C’est sur l’île de Capri que la prestigieuse famille décide d’atterrir d’abord. Au demeurant, on l’a entendu commenter avec dédain la population qui s’offre à ses yeux : « Et le monsieur de San Francisco, se sentant comme il sied d’ailleurs, tout à fait vieux, pensait avec angoisse et colère à tous ces gens cupides et puant l’ail qu’on appelle Italiens… »
Et c’est là pourtant qu’un premier contact avec le plancher des vaches sera l’occasion d’obéir enfin à son appétit puisque le roulis de la navigation, comme il est précisé, rendait la chose, manger, moins agréable en mer. L’homme de San Francisco se repose préalablement dans le salon de lecture de ce palace où il a réservé une table, lisant les nouvelles du monde, avec un bon repas en perspective ; or voici qu’il se sent mal, alors qu’il était sur le point de bénéficier d’une délicieuse boisson apéritive, une crise d’apoplexie, bêtement, le crucifie.

■ **CONSIGNE**
D'après l'extrait, sur quelle île la famille choisit-elle d'atterrir en premier ?

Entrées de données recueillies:
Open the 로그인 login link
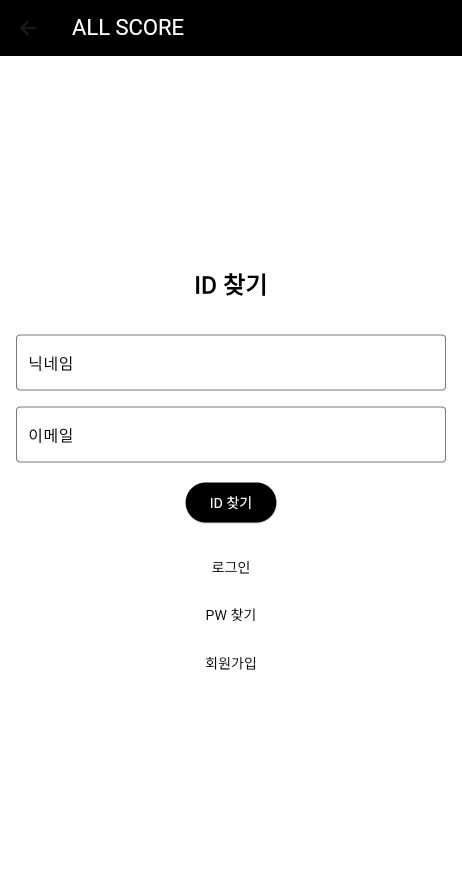This screenshot has width=462, height=896. click(x=231, y=567)
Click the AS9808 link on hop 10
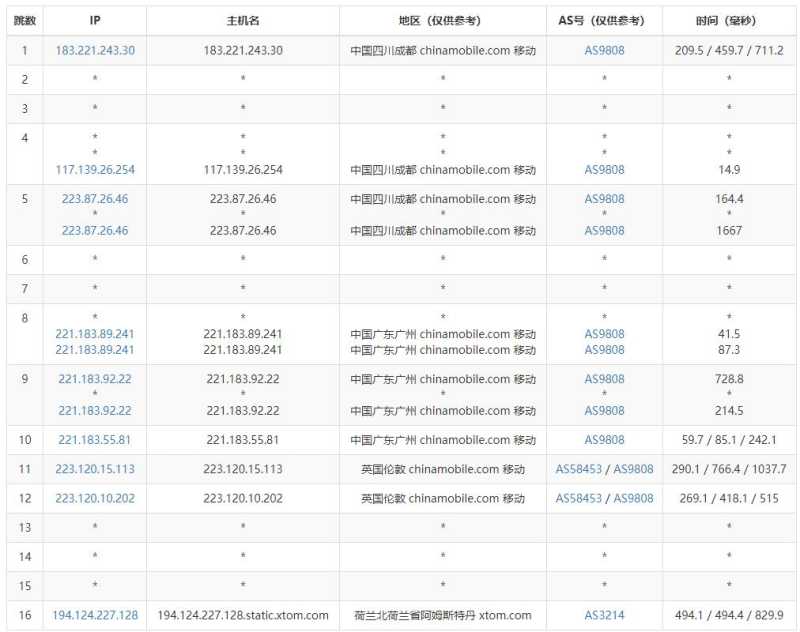Image resolution: width=800 pixels, height=632 pixels. [605, 440]
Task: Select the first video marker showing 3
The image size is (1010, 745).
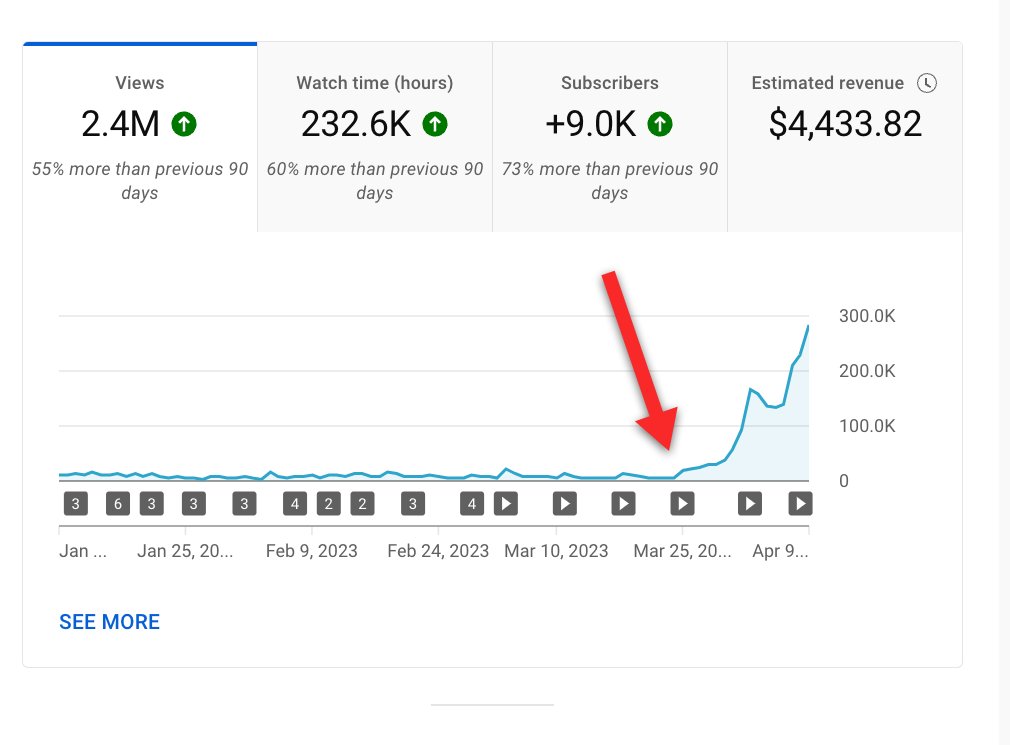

■ **CORRIGÉ**
Sur l'île de Capri.